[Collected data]
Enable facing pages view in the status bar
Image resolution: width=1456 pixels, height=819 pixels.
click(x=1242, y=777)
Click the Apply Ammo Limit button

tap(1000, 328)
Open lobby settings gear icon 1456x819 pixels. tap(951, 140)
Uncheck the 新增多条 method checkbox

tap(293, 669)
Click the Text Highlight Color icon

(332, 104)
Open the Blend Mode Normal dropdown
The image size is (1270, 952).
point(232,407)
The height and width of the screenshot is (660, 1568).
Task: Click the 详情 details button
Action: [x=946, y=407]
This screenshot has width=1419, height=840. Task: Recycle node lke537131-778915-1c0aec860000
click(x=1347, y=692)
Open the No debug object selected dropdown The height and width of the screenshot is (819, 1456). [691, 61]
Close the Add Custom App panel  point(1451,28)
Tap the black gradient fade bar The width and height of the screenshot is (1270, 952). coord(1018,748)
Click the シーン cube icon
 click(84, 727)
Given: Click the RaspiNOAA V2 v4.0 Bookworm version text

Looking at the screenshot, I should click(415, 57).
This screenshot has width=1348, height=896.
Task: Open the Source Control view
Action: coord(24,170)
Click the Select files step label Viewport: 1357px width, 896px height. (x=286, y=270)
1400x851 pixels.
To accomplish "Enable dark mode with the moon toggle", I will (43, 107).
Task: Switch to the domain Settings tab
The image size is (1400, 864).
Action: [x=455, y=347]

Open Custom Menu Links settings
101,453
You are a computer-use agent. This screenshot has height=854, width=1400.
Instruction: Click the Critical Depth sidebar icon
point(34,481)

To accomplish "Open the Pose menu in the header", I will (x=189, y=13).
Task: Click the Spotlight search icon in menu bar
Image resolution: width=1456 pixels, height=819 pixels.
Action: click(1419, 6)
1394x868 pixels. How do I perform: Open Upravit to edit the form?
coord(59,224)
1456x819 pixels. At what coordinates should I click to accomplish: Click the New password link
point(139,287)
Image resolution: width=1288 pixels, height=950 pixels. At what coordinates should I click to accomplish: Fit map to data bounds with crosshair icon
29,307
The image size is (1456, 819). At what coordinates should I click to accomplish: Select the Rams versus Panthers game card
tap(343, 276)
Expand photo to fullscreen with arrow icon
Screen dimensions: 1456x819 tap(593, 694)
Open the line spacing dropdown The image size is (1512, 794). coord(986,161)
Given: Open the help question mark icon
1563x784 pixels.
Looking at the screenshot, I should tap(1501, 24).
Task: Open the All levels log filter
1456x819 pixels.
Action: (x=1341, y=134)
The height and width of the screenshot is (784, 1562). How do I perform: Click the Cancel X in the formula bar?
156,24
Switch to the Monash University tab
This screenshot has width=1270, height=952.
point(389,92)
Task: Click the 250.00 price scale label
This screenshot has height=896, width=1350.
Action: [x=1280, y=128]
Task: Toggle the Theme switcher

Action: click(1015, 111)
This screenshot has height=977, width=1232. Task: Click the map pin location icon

** TASK STATEMENT **
Check each line of the data above, and please copy the ones in which the string "will" occurs.

** RESPONSE TO THIS EXERCISE **
To accomplish "Enable dark mode with the moon toggle", I will (43, 107).
To accomplish "Open the Pose menu in the header", I will (x=189, y=13).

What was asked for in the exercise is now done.